<<<<

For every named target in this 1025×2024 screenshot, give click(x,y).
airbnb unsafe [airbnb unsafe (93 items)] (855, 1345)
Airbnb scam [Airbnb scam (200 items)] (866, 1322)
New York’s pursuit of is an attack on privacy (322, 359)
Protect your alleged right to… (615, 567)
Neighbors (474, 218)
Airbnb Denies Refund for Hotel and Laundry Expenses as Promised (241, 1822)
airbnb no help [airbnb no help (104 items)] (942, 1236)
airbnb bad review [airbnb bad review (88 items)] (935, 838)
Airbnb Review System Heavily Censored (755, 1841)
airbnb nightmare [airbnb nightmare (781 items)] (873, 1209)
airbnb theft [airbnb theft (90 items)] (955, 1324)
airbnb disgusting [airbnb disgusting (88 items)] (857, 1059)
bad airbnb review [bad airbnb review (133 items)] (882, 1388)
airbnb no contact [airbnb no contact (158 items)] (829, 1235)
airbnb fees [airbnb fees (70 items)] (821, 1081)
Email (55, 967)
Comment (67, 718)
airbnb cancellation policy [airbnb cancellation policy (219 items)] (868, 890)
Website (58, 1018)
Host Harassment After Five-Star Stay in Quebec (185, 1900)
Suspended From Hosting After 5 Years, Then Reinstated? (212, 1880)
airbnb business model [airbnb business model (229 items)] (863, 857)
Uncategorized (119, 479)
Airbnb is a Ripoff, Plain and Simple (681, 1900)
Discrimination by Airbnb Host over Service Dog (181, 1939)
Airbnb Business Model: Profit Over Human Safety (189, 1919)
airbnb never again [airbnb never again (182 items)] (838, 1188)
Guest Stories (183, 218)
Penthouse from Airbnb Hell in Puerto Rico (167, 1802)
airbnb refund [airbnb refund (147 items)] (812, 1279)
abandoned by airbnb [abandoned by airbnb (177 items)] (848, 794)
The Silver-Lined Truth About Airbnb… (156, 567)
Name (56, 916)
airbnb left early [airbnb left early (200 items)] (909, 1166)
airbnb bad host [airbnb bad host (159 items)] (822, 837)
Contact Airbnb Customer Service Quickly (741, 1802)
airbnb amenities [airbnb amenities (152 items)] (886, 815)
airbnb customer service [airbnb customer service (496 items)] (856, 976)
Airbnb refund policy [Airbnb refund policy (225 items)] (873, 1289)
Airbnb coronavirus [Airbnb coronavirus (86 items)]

>>>>

Exercise prompt: Retype every line of the listing exactly as it appears.

Answer section:
For every named target in this 1025×2024 screenshot, give click(x,y).
airbnb unsafe [airbnb unsafe (93 items)] (855, 1345)
Airbnb scam [Airbnb scam (200 items)] (866, 1322)
New York’s pursuit of is an attack on privacy (322, 359)
Protect your alleged right to… (615, 567)
Neighbors (474, 218)
Airbnb Denies Refund for Hotel and Laundry Expenses as Promised (241, 1822)
airbnb no help [airbnb no help (104 items)] (942, 1236)
airbnb bad review [airbnb bad review (88 items)] (935, 838)
Airbnb Review System Heavily Censored (755, 1841)
airbnb nightmare [airbnb nightmare (781 items)] (873, 1209)
airbnb theft [airbnb theft (90 items)] (955, 1324)
airbnb disgusting [airbnb disgusting (88 items)] (857, 1059)
bad airbnb review [bad airbnb review (133 items)] (882, 1388)
airbnb no contact [airbnb no contact (158 items)] (829, 1235)
airbnb fees [airbnb fees (70 items)] (821, 1081)
Email (55, 967)
Comment (67, 718)
airbnb cancellation policy [airbnb cancellation policy (219 items)] (868, 890)
Website (58, 1018)
Host Harassment After Five-Star Stay in Quebec (185, 1900)
Suspended From Hosting After 5 Years, Then Reinstated? (212, 1880)
airbnb business model [airbnb business model (229 items)] (863, 857)
Uncategorized (119, 479)
Airbnb is a Ripoff, Plain and Simple (681, 1900)
Discrimination by Airbnb Host over Service Dog (181, 1939)
Airbnb Business Model: Profit Over Human Safety (189, 1919)
airbnb never again [airbnb never again (182 items)] (838, 1188)
Guest Stories (183, 218)
Penthouse from Airbnb Hell in Puerto Rico (167, 1802)
airbnb refund [airbnb refund (147 items)] (812, 1279)
abandoned by airbnb [abandoned by airbnb (177 items)] (848, 794)
The Silver-Lined Truth About Airbnb… (156, 567)
Name (56, 916)
airbnb left early [airbnb left early (200 items)] (909, 1166)
airbnb bad host [airbnb bad host (159 items)] (822, 837)
Contact Airbnb Customer Service Quickly (741, 1802)
airbnb amenities [airbnb amenities (152 items)] (886, 815)
airbnb customer service [airbnb customer service (496 items)] (856, 976)
Airbnb refund policy [Airbnb refund policy (225 items)] (873, 1289)
Airbnb coronavirus [Airbnb coronavirus (86 items)]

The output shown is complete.